From “it will magically disappear by Easter” to almost 20 million infected (double the number on Nov. 3) and more than 350,000 dead in the United States alone (125,000 more than on Nov. 3), 82 million infections and 1.8 million dead worldwide, the coronavirus pandemic is the latest scourge on humanity, but certainly not the last.

So, figuring out how many humans have ever lived, based on 7.8 billion today, working back 200,000 years is not a solution, because you can’t figure out how many managed to reproduce themselves before they died.

But apparently some insurance actuarial can figure it out because I recently heard a statistic that two-thirds of everyone over the age of 69 who has ever lived is living now.

Why is this bottom line number important to me?

It goes back to the old saw that “most people are good.” How do we know that? What if the majority of the 7.8 billion people who we know are alive today, even 51 percent, were not “good?” And what if only a small percentage of the 7.8 billion we share this planet with were actually evil? If say 10 percent, that would mean 780 million evil doers roaming the world today.

And as we have seen, it only takes a few to do maximum damage to the many.

There were 10 million Native Americans living in North America at the time of Columbus. A few bands of explorers and then a few colonists came and decimated them, first by plague and then by calvary. (They even called it the “New World” as if the continent hadn’t been inhabited for 10,000 years.)

It took only 19 hijackers commandeering four airplanes, flying around for two hours until they reached their mark, to fundamentally change American society. Six men have been indicted for allegedly conspiring to kidnap and kill Michigan Gov. Gretchen Whitmer. Two men set off the bomb that felled the federal building in Oklahoma City; one man massacred 61 in Las Vegas; one man snuffed out the young lives of 26 in Sandy Hook; one man murdered 17 in Parkland school.

The human body, the human mind is so vulnerable, so exposed. It doesn’t take many or much to inflict pain and suffering.

It only takes one disturbed individual, one “lone wolf” bent on suicide or depraved vengeance or political vendetta to show just how vulnerable the many are to the few.

We make it so easy for one person to do such horrific carnage, making weapons used for war readily available.

“This bombing was a reminder of the destructive power that individuals and small groups can muster, and the need for continuing vigilance,” President-Elect Joe Biden remarked at a national security briefing after an RV exploded in downtown Nashville on Christmas.

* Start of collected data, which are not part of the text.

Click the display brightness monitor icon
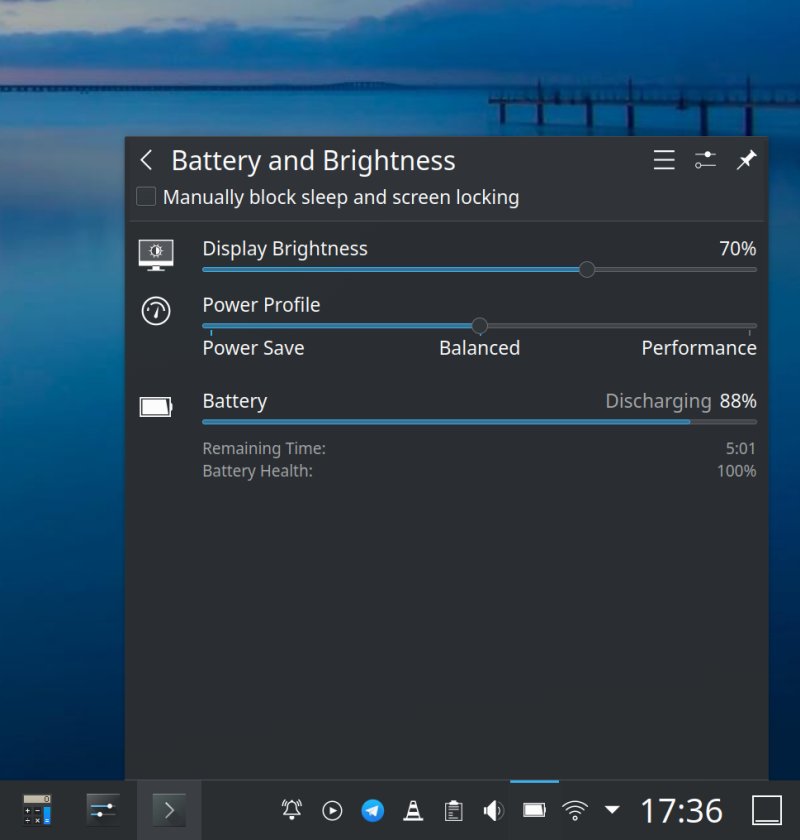Viewport: 800px width, 840px height. 156,255
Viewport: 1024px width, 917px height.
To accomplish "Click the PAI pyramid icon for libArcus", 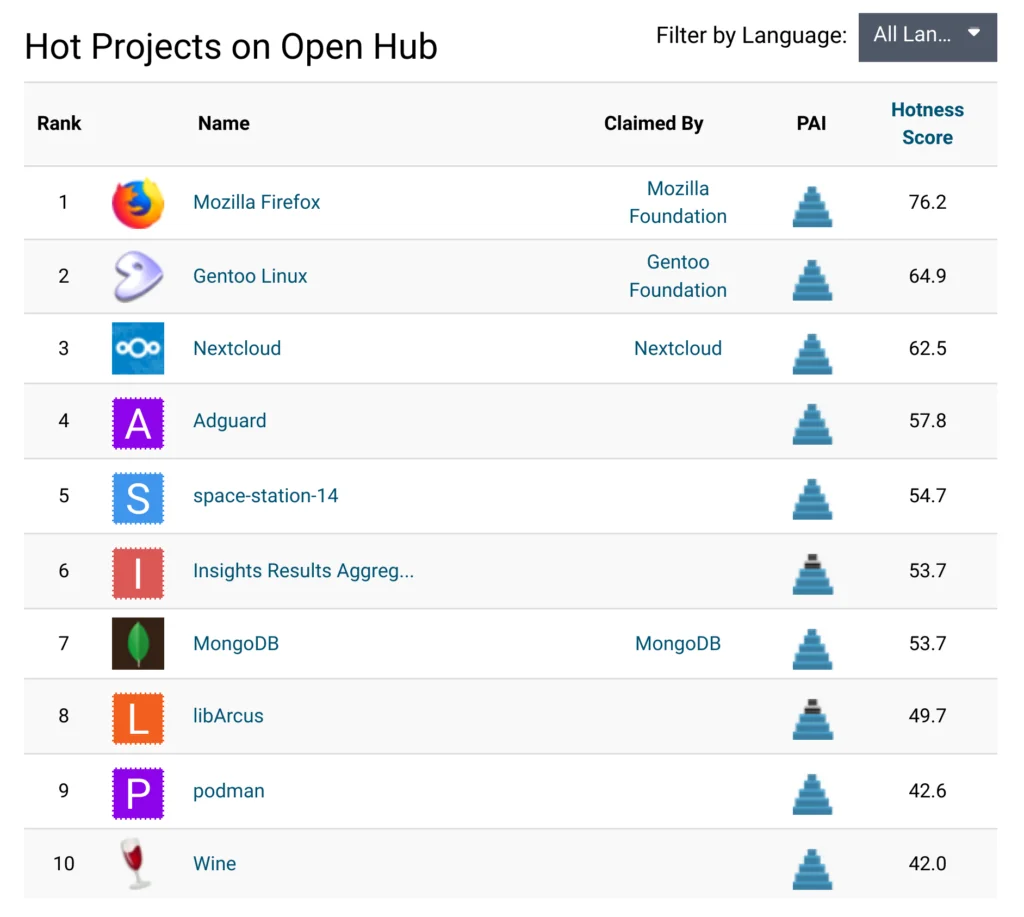I will click(x=812, y=717).
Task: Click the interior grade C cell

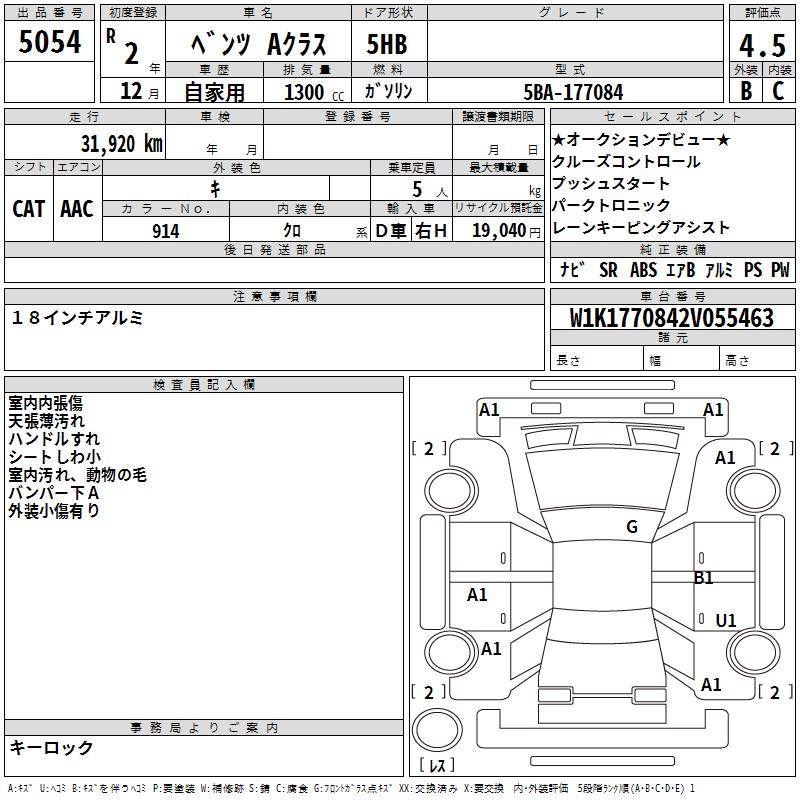Action: click(x=779, y=90)
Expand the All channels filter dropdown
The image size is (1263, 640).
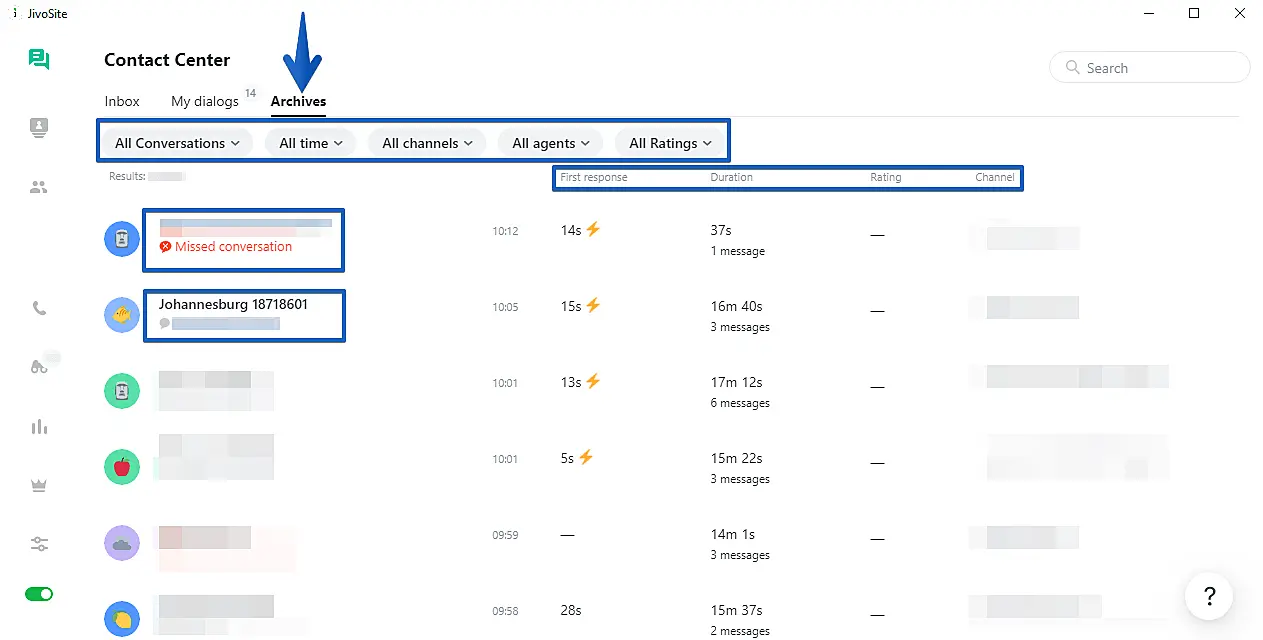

It only took one man to unleash a world war and genocide that killed 75 million soldiers and civilians.

And, apparently, it only takes one narcissistic sociopath to cause mass havoc and fear over a threat to shut down government for a second time, to cast tens of millions into poverty and into homelessness in the middle of winter amid a runaway pandemic, one man to tear children away from their parents, to execute more prisoners in a month than in 130 years while liberating mass murderers, to set policy that has resulted in the death of one in every 1,000 Americans.

This country was founded on the principle that no one person – no monarch, no czar, no dictator – could have the power of life-and-death or claim a “divine right” to rule.

But apparently it takes only one wielding the power of the presidency in a blip of an eye, a mere four years, to undermine 250 years of a democratic republic, snuff out the light in that “beacon on a hill” of human rights and decency and break that arc that was supposed to bend toward justice.

This country was founded on a guiding principle of “Rule of Law” and “equal justice under law,” but what if “Might makes right” and “He who has the gold makes the rules” after all?

I should be ecstatic at the prospect of 2021, not merely for putting the mega-horrific 2020 behind, the prospect of getting the coronavirus under control (still months away) and especially for Joe Biden taking the reins of government from the monster who callously, criminally rooted for millions to sicken and die for his own political and personal gain and fiddles while he puts a match to America and the planet. But I am still having nightmares.

For me, the New Year this year won’t begin at 12:01 a.m. on Jan. 1, but at 12:01 p.m. on Jan. 20.